Graham Greene, Will Sasso, Jon Montgomery, and sportscasters Jay Onrait, Dan O'Toole, and Darren Dutchyshen make cameo appearances.

==Production==
Shooting occurred in Rouleau, Saskatchewan from 22 June – 22 July 2014.

Approximately three-quarters of the $8.5 million budget was supported by government funding and credits. This included $2.5 million from Telefilm Canada, and approximately $2 million from Saskatchewan provincial sources ($1.5 million from Tourism Saskatchewan, $0.5 million from Creative Saskatchewan), plus $1.15 million in tax credits from the federal and Ontario provincial government. $285,840 was raised through individual donations during a Kickstarter campaign in May and June 2014, with $150,000 of this raised during the campaign's first two days. A number of individuals who donated to the Kickstarter campaign appear as Dog River residents in the film.

==Release==
The film's first public screening was 25 November 2014 in Regina at Canada Saskatchewan Production Studios, followed by a gala in Ottawa on 1 December. The film was screened in cinemas in Canada for a limited run from 3—9 December 2014, later extended to 14 December due to public demand.
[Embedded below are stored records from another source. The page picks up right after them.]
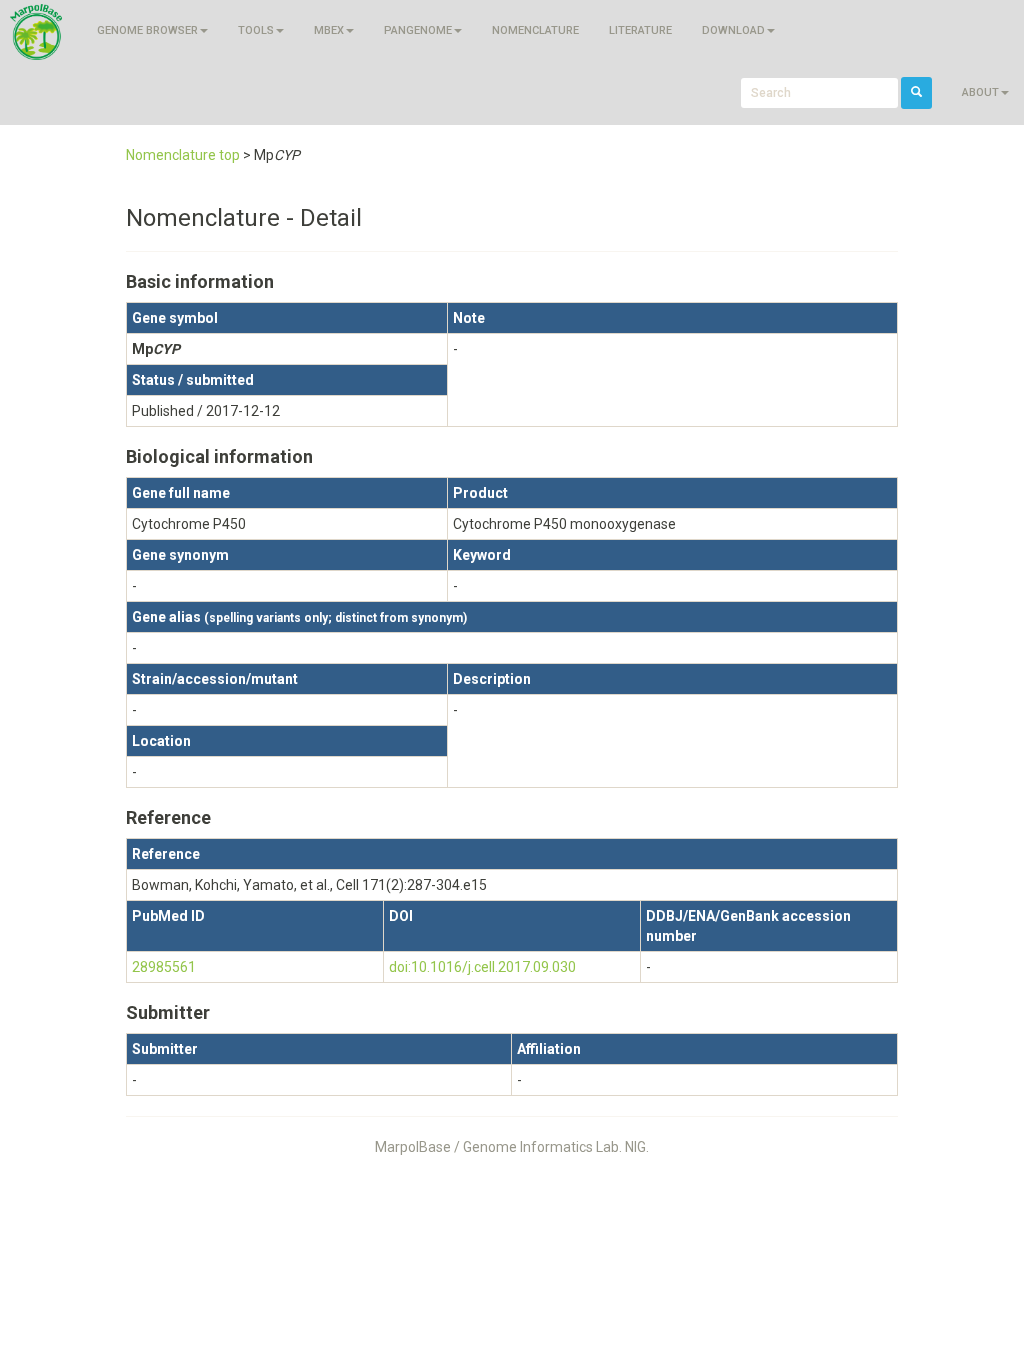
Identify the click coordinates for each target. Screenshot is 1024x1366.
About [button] (980, 92)
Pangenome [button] (418, 30)
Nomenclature (535, 30)
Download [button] (733, 30)
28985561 (164, 967)
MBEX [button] (329, 30)
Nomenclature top (183, 155)
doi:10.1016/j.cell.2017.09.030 (482, 967)
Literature (640, 30)
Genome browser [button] (147, 30)
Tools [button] (256, 30)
The film was then screened through Bell Media properties, beginning with CraveTV and The Movie Network, followed by its network television premiere on CTV and CTV Two on 17 December 2014. The film also aired on The Comedy Network.

==Reception==
===Ratings===
The network premiere of the film garnered 1.84 million viewers.

===Critical response===
The film gained generally favourable reviews. A positive review came from Linda Barnard of Toronto Star who stated "In truth, the film feels like 96 minutes of the television series stitched together, but that makes the film feel more authentic, and will please most audiences." Another good review came from Jim Slotek of Jam! Movies, who stated, "It's about as funny and authentic a film you will get based on a TV show about nothing."

A negative review came from John Haggerty of The Globe and Mail who gave the film one-and-a-half stars out of four, stating, "You can practically hear the film groan as it goes past half-an-hour."